» **SET TASK**
Copy everything from the line containing "You are a computer-use" down to the line containing "Screen dimensions: 1508x812 coord(957,534)", and leave the pictures out of your copy.

Extracted data entries
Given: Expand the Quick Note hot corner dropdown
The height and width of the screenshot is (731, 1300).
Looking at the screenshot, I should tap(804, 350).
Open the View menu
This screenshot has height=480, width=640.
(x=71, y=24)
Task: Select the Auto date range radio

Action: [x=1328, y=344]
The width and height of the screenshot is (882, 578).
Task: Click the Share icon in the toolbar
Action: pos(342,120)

* * *

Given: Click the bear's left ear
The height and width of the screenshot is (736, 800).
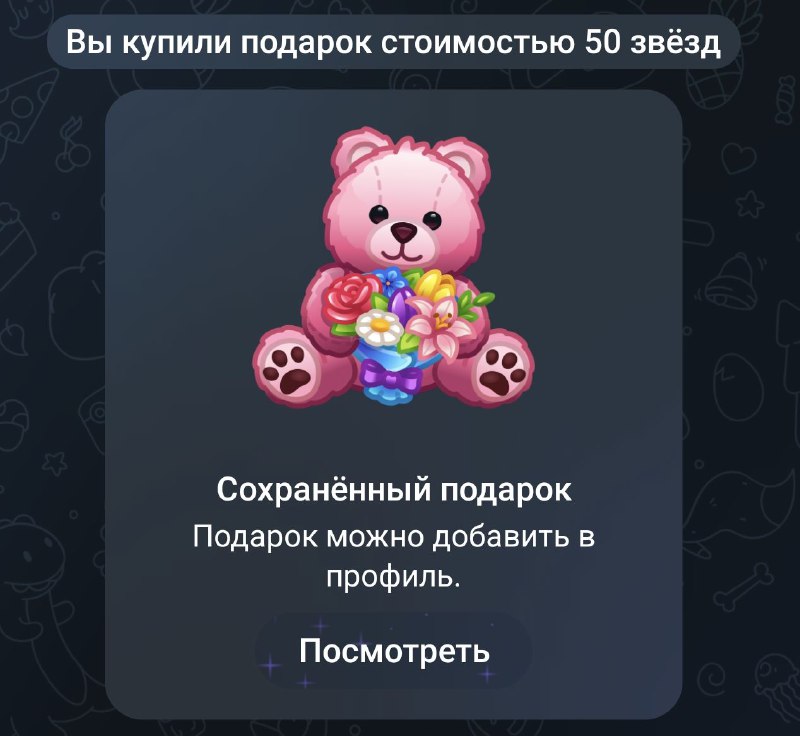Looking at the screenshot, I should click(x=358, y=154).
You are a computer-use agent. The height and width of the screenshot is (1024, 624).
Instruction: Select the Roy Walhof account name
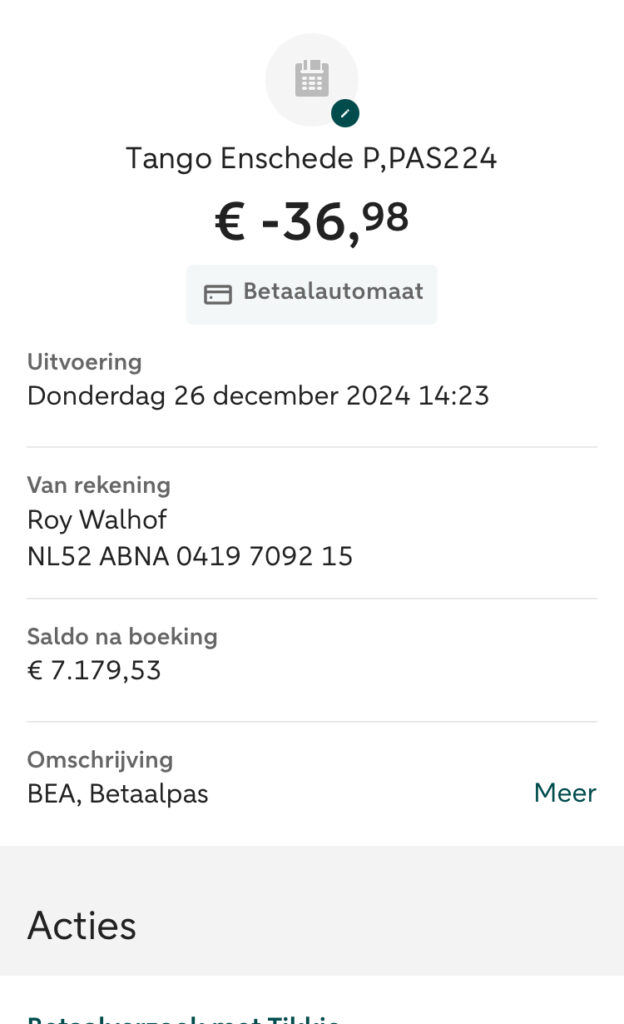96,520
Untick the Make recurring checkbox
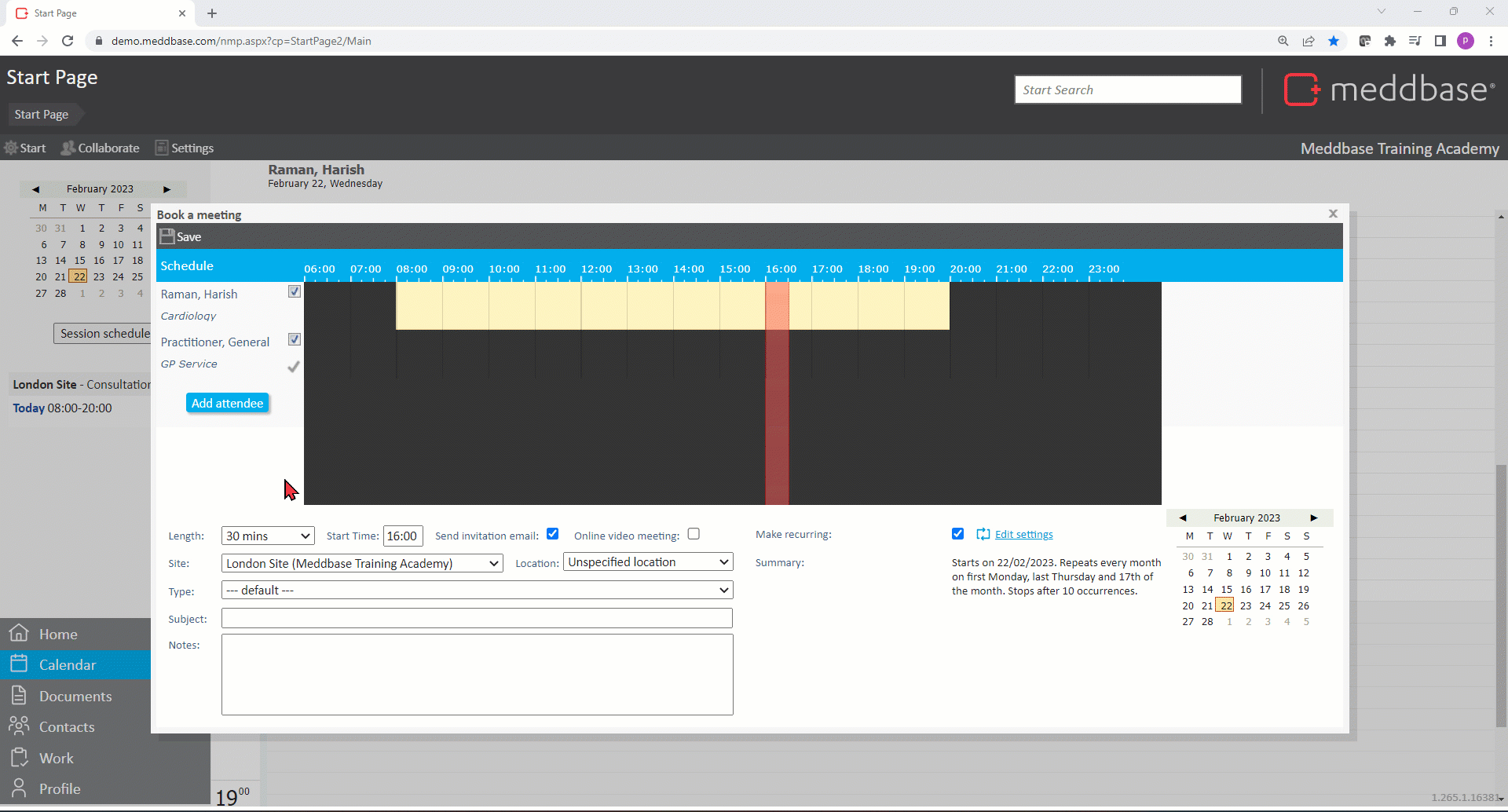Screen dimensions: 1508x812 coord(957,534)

» **ANSWER FOR THE TASK**
You are a computer-use agent. The height and width of the screenshot is (1024, 624).
Instruction: Select the Roy Walhof account name
96,520
Untick the Make recurring checkbox
Screen dimensions: 1508x812 coord(957,534)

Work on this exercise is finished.